Sports writer Erin Perry previews the upcoming football international break, as well as exploring the dynamics within the FIFA World Cup qualifying groups
The last international break of the calendar year is just around the corner with a host of exciting fixtures between Europe’s footballing nations. Naturally, our attention will be focused on seeing who will qualify for next year’s FIFA World Cup, who will be granted a second chance with a place in March’s playoffs, and who will miss out on a place at the world’s most prestigious competition.
Qualification works to whittle down 55 footballing nations into 13 UEFA representatives at the tournament. Nations are placed into 10 groups of five or six, playing each other once home and away. The 10 group winners will qualify automatically, with the final three places available in a playoff system to the 10 group runners-up. Those runners-up will be joined by the two best-ranked teams from the UEFA Nations League who did not manage to qualify or finish second in their group.
As things stand, only Denmark and Germany have managed to qualify as group winners before the final matchdays, with the former managing a perfect campaign. Since their emotive EURO 2020 campaign, the Danes have been a strong footballing force. Having won every game of their qualifying campaign without conceding a goal, it would be stupid to not consider them as contenders at next year’s finals, if they keep up this impressive run of form.
Germany have done similarly well and have dominated their group by winning all but one of their games. With the departure of long-serving coach Joachim Löw in the summer, the international giants will be looking to return to the top under former Bayern Munich coach Hansi Flick. If so, Qatar 2022 could be the perfect time for the Germans to remind the world of how good they can be after two underwhelming tournaments.
Elsewhere in Europe and automatic qualification will come down to the final matchdays for many teams, including England, France, Italy, Spain and Portugal.
In typical English fashion, qualification has been made much harder than it needed to be thanks to draws against Poland and Hungary in September and October, respectively. The Three Lions shouldn’t have too much to worry about as their remaining fixtures are against San Marino and Albania, but personally, I can never completely relax when it comes to England and tournaments.
Across the Channel, Les Bleus have also made qualifying trickier, as one would expect them to breeze through their group. With draws against Ukraine and Bosnia-Herzegovina, the French are still in pole position to qualify automatically, but their place will also come down to results on the final matchdays. Despite beating Spain to the 2021 Nations League title, it could be argued that the French have underperformed this year and struggled to live up to the expectations their extremely talented squad creates. Their journey at the World Cup next year will be a very interesting one to watch.
Italy, Spain and Portugal all find themselves in two-horse races in their groups.
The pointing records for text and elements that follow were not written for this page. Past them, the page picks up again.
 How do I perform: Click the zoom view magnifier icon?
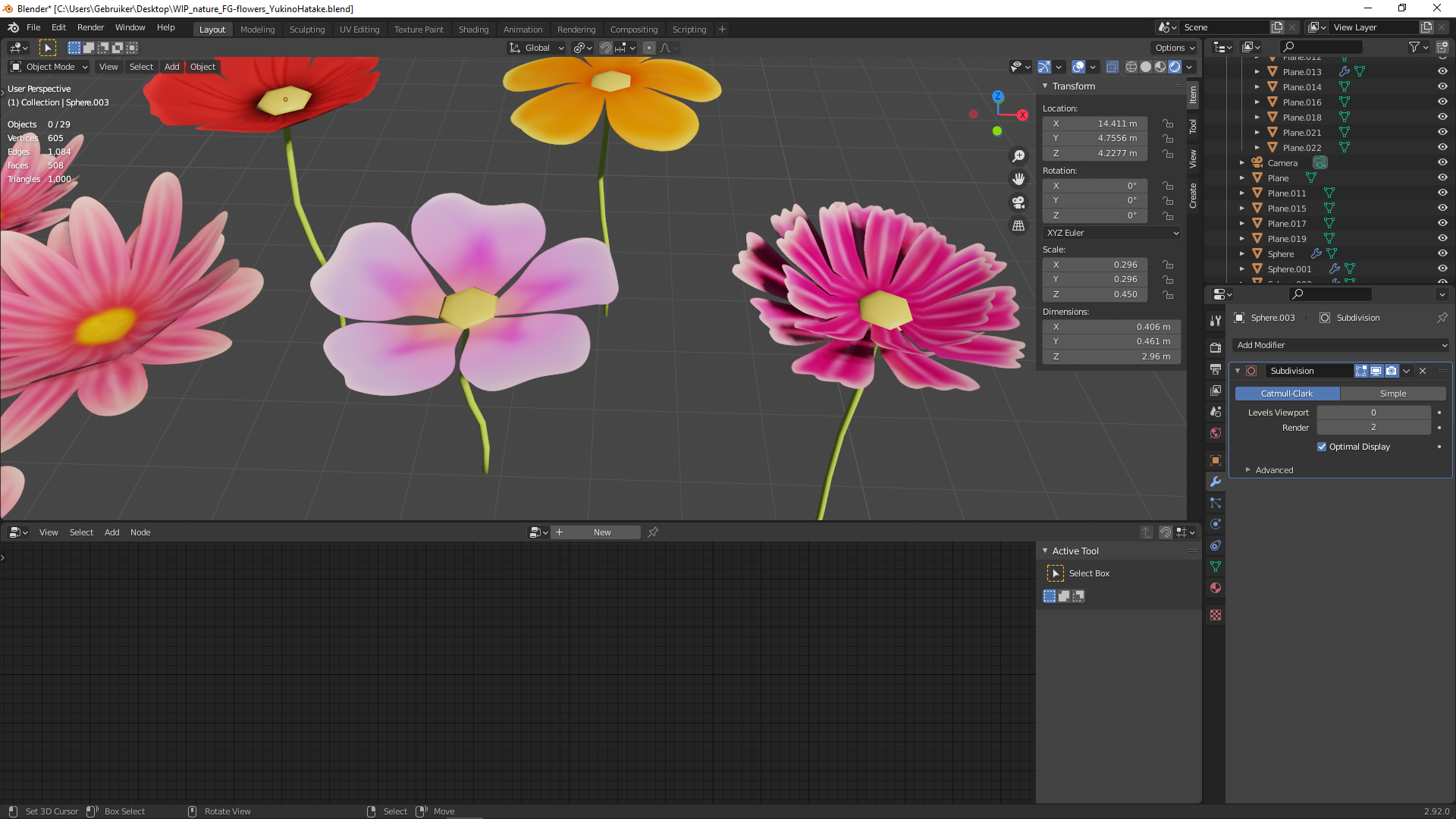pos(1018,156)
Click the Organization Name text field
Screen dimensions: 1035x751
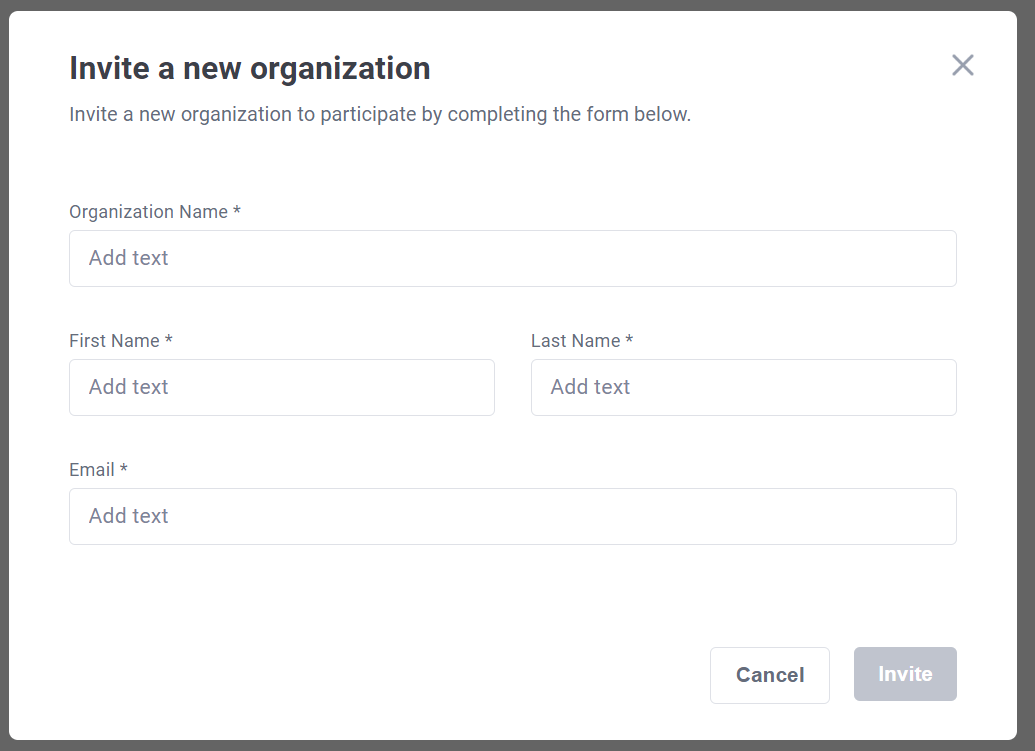(x=512, y=258)
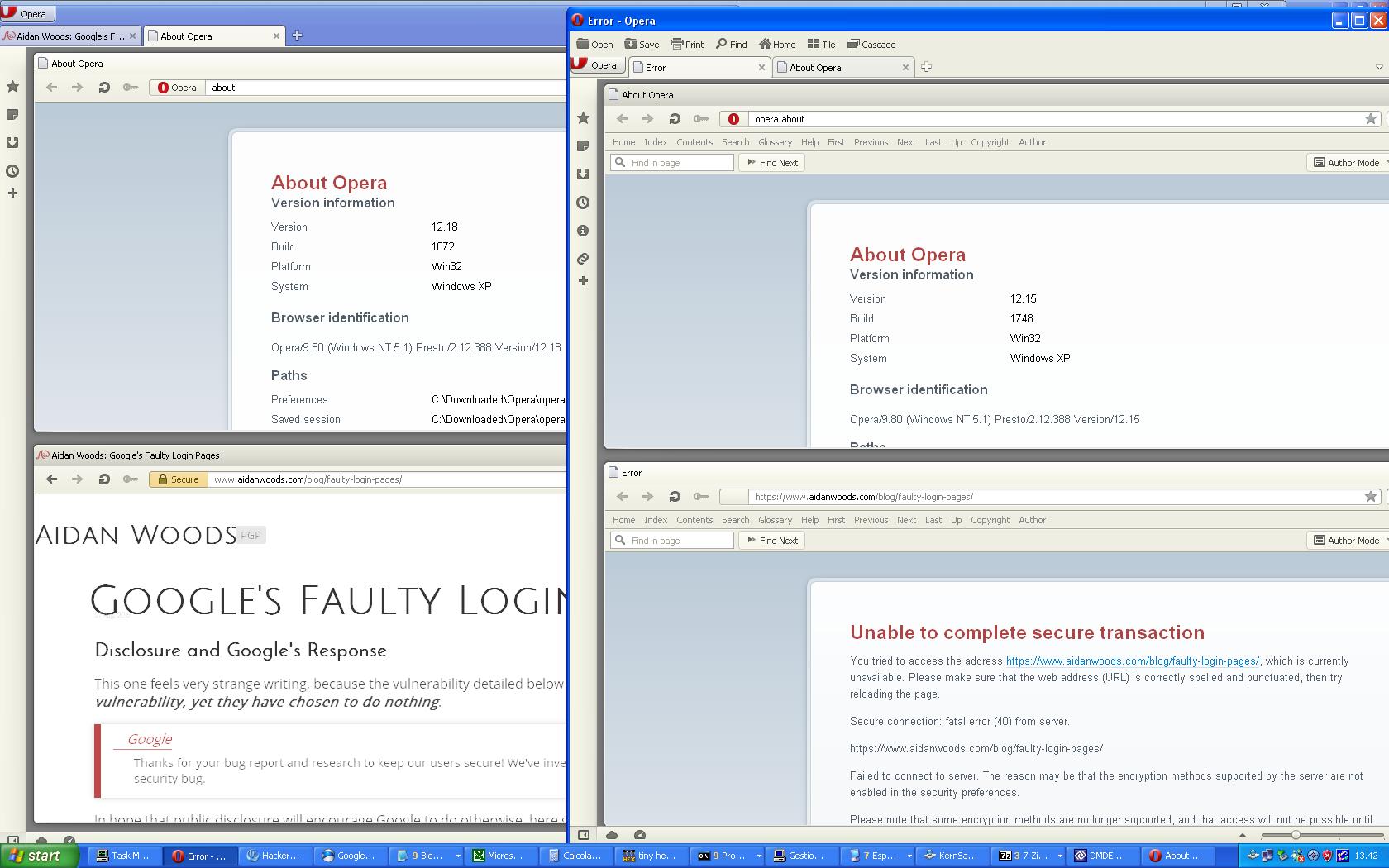Click Find Next in the Error page toolbar
The image size is (1389, 868).
772,541
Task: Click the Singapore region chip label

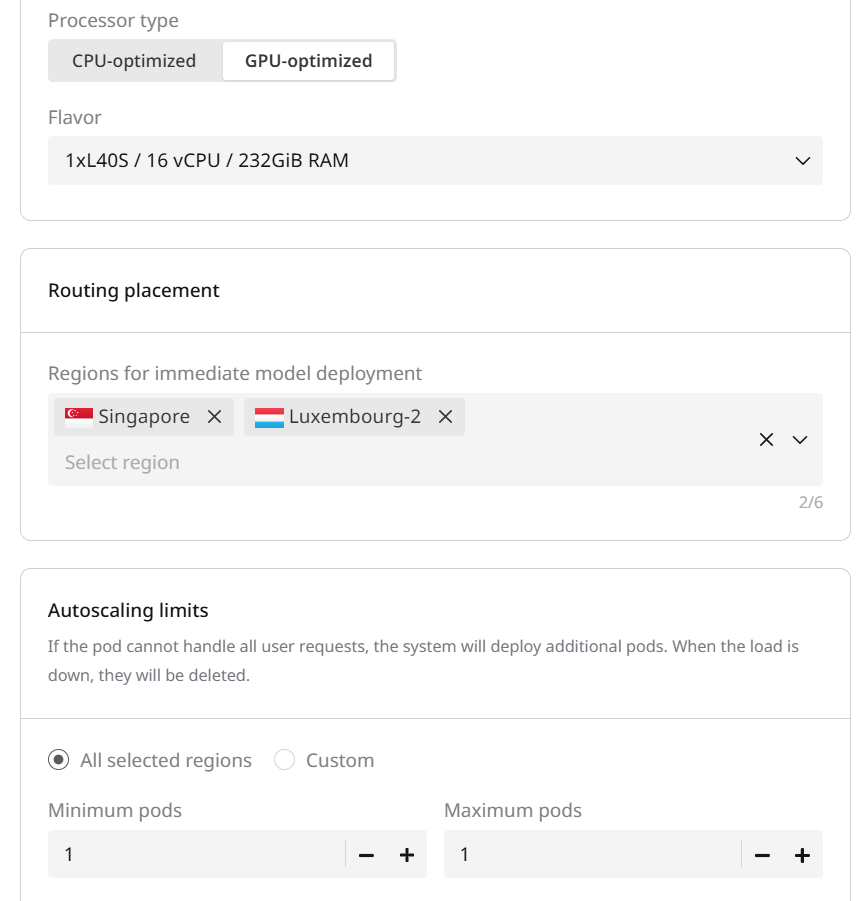Action: (144, 417)
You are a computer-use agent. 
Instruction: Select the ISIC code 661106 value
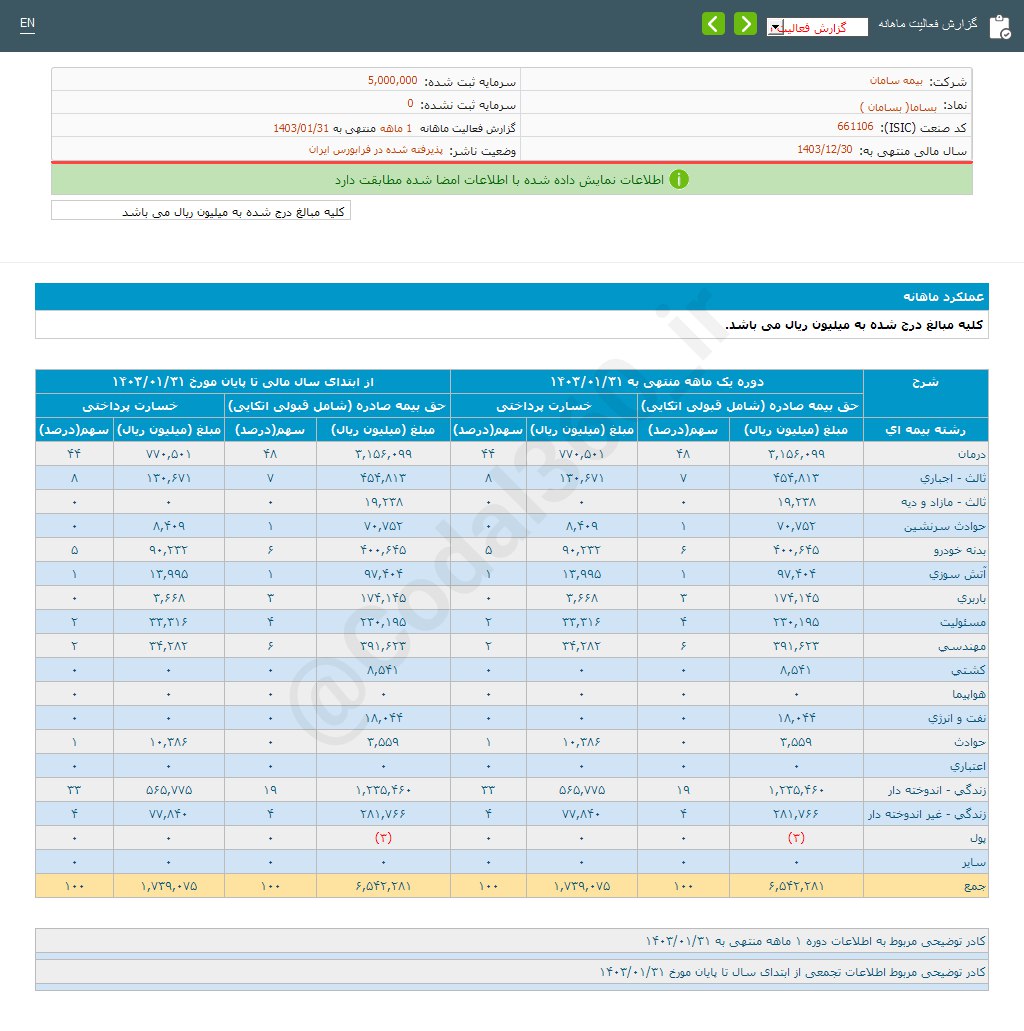coord(855,127)
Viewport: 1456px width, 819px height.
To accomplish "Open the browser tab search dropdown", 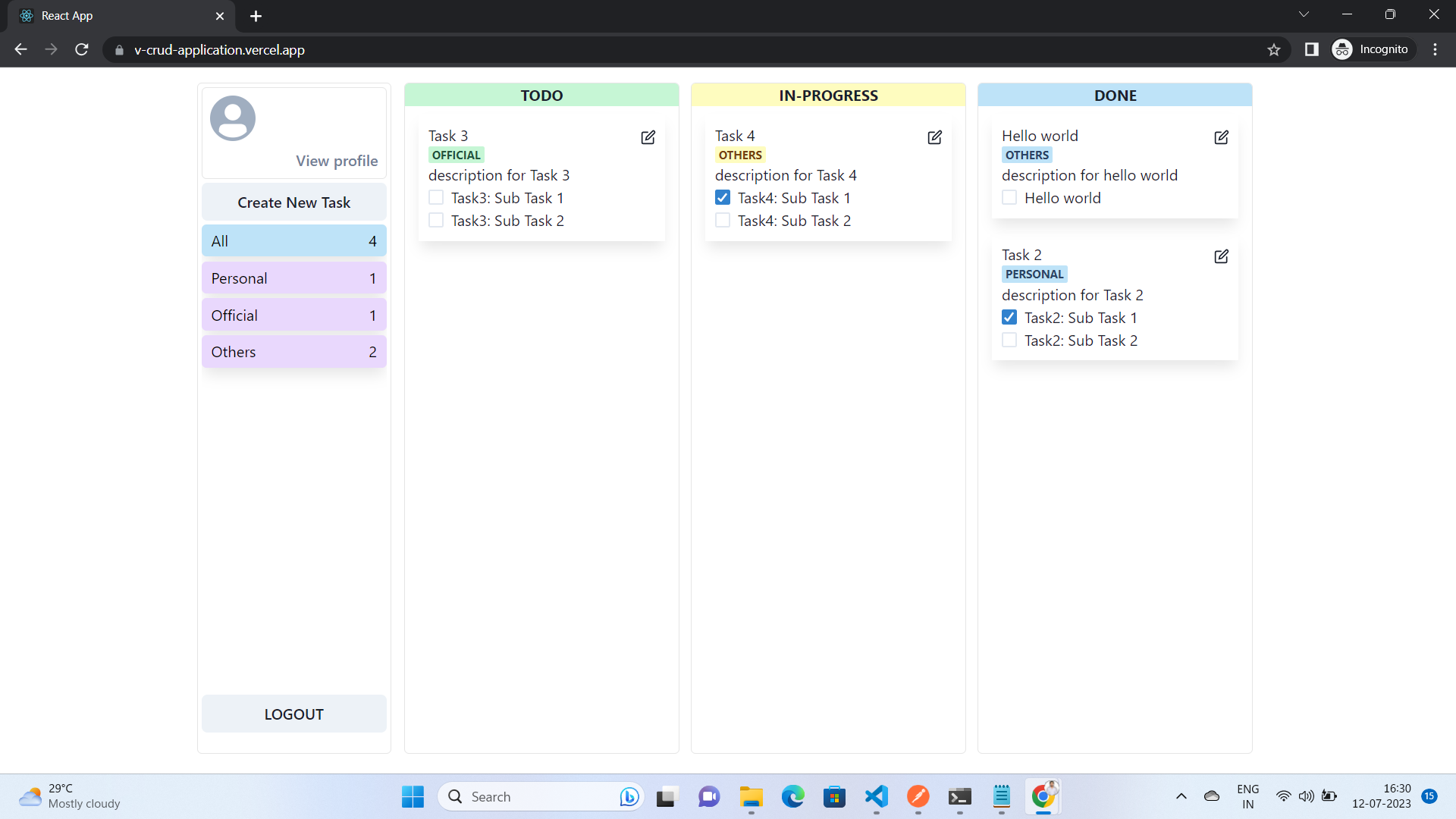I will [x=1304, y=14].
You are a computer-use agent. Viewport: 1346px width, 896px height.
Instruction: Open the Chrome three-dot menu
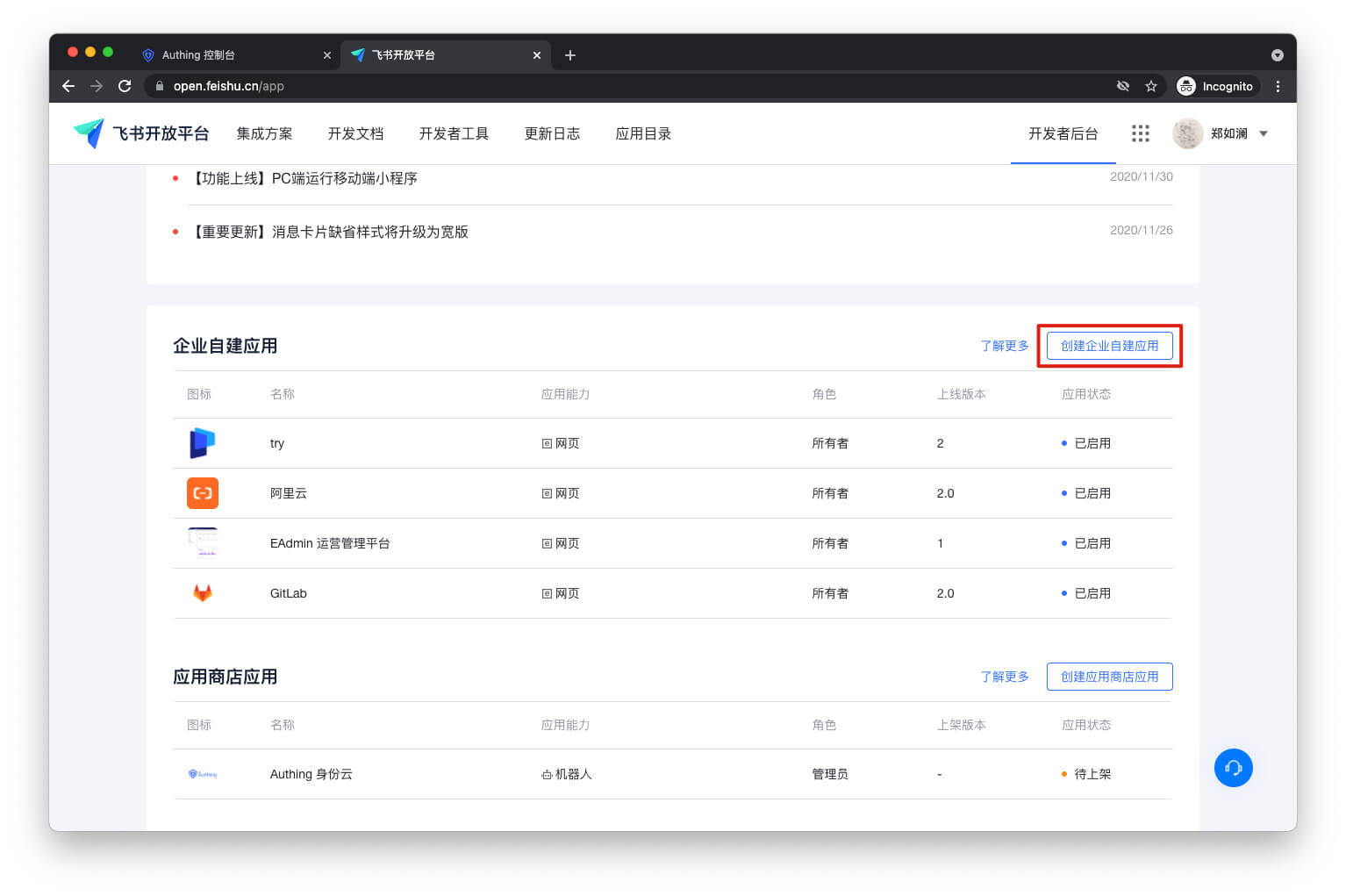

In Group C, EURO 2020 winners Italy sit on equal points (14) with Switzerland, while Spain sit two points below Group B leaders Sweden, which could spark warning bells for the Iberian giants, but Spain can never truly be counted out. Across the border, Portugal sit below Serbia in Group A but do have a game in hand, and the seemingly unstoppable Cristiano Ronaldo who is in the habit of winning games for his team at the moment.
Whichever way it goes, the race for automatic qualification between these teams promises some exciting football action across the international break.
When considering the teams who should secure play-off positions, supporters of both Scotland and Wales should be optimistic. Scotland have managed to win four games in a row and only have to pick up a win against Moldova in order to secure second place in Group F. Wales currently sit in third in Group E and have little hope of catching group leaders Belgium to automatic qualification, but they can pip the Czech Republic to second place if they perform well in upcoming games. If not, there is an alternative route. Wales’s success in their Nations League group makes them the fifth best-ranked side, behind France, Spain, Italy and Belgium. As these teams should all qualify, this allows Wales to make the play-offs through this pathway.
Other teams, such as Romania, The Netherlands, Poland, Croatia, Russia and Norway, having all secured decent point tallies, should find themselves with at least a play-off position by the end of the final matchday, providing somewhat of an idea of what Europe’s representation at the World Cup should look like. It would be criminal to not provide players such as Netherlands’ Memphis Depay (qualification’s leader in goals and assists) and Norway’s Erling Haaland a shot at making football’s biggest stage, so the November internationals are a must-watch.
The international break runs from the 11th-16th of November. It can be disruptive to league football, but it is hard to pass up the opportunity to see how other nations’ teams are progressing and, perhaps, gain an insight into how things may pan out in Qatar next year.